* Start Provided data *

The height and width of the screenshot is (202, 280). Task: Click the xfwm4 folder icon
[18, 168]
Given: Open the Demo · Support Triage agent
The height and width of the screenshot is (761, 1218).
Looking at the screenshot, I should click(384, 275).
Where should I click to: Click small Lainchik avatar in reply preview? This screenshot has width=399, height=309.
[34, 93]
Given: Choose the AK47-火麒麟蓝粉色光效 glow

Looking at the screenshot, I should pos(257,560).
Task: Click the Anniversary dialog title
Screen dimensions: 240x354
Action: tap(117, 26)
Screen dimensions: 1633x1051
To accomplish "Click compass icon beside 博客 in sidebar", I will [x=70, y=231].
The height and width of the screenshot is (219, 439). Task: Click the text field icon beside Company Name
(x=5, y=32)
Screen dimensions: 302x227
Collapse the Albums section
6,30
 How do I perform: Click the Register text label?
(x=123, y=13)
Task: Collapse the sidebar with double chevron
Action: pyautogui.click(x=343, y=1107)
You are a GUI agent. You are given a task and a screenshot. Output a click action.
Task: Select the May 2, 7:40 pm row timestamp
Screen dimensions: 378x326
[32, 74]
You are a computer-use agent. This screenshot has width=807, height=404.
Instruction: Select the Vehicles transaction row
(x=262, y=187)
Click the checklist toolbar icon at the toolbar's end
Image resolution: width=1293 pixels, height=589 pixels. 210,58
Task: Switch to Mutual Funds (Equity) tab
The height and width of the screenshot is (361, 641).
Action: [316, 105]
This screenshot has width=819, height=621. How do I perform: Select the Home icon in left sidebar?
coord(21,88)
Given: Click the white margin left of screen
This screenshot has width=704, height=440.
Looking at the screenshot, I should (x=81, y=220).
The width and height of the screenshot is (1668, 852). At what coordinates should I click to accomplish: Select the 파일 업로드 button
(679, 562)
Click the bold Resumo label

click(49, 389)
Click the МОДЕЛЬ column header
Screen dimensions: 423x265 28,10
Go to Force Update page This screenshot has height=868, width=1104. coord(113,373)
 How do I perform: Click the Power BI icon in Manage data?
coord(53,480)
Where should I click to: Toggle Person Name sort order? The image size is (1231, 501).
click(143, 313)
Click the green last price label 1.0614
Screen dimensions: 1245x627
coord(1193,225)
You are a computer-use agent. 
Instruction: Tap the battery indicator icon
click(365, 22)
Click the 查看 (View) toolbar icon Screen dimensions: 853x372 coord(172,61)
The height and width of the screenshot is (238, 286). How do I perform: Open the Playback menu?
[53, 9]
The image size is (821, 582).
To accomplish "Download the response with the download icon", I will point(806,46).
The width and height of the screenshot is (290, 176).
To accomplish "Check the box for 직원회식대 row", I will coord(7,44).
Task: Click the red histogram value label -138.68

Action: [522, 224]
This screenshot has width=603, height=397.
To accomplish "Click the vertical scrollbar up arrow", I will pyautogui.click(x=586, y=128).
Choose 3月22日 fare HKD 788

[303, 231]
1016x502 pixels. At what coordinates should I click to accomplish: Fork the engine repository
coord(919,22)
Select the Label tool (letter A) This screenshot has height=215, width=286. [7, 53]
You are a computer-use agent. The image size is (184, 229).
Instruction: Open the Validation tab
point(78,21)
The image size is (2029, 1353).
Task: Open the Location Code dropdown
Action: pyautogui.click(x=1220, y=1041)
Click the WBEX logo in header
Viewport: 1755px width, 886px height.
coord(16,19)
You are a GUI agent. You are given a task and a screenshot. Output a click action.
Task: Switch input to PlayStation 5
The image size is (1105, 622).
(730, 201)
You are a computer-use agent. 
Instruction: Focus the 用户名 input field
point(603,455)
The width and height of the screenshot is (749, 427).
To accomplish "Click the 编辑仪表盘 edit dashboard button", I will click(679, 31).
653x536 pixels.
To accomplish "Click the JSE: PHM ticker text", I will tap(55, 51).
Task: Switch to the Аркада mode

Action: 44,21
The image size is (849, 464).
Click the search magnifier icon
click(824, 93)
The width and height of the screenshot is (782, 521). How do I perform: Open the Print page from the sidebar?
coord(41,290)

* End Provided data *

# Set task
Return every line of the material above that contains the string "input", treating uppercase and lowercase letters as different.

# Exercise solution
Task: Switch input to PlayStation 5
Instruction: Focus the 用户名 input field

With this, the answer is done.